EXERCISE AIM: Print the data below exactly, but only the lines from the one containing "Answer Key (81, 840)" down to the one containing "[Advertisement] (180, 274)", inclusive.

PROVIDED MATERIAL:
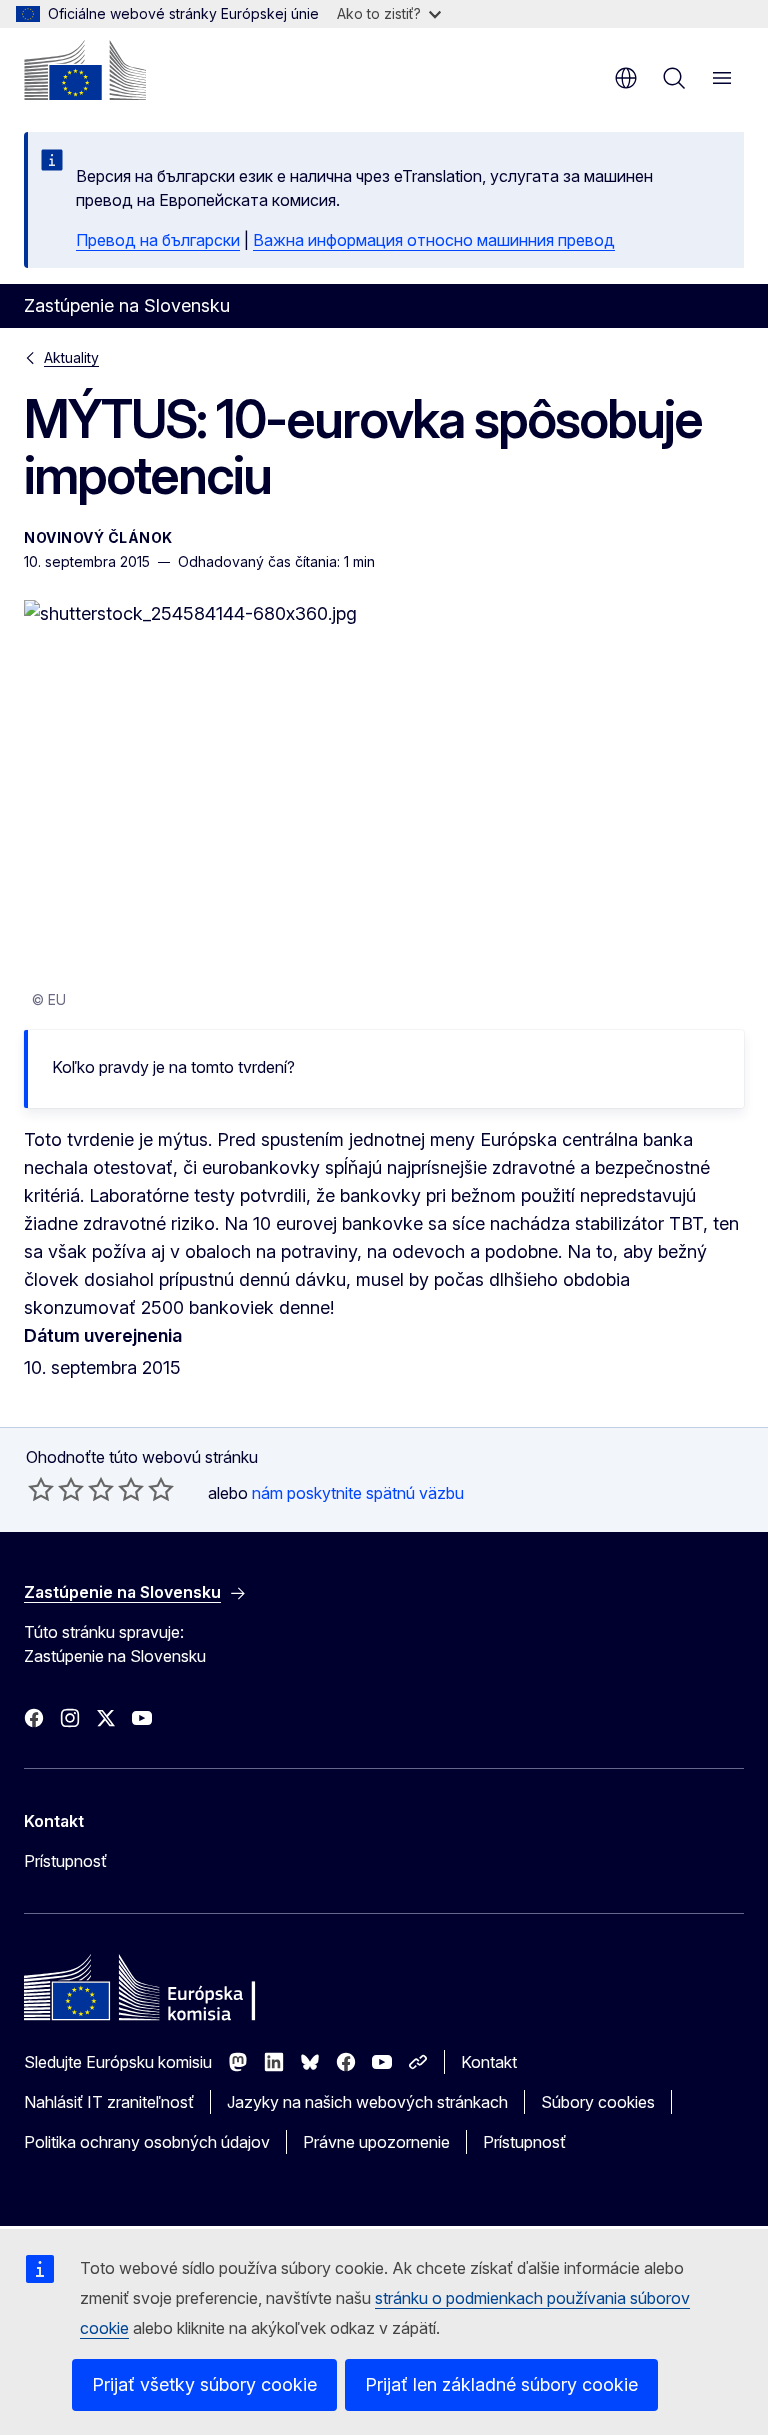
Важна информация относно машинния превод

==

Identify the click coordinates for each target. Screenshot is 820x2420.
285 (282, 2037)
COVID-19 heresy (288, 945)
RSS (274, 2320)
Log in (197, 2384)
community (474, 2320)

...

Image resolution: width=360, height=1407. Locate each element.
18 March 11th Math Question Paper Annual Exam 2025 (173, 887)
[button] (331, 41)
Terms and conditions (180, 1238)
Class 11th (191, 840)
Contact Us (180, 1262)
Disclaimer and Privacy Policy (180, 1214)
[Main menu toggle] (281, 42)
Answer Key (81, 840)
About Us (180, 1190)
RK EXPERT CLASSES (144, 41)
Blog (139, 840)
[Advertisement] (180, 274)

ANSWER BOX:
Answer Key (81, 840)
About Us (180, 1190)
RK EXPERT CLASSES (144, 41)
Blog (139, 840)
[Advertisement] (180, 274)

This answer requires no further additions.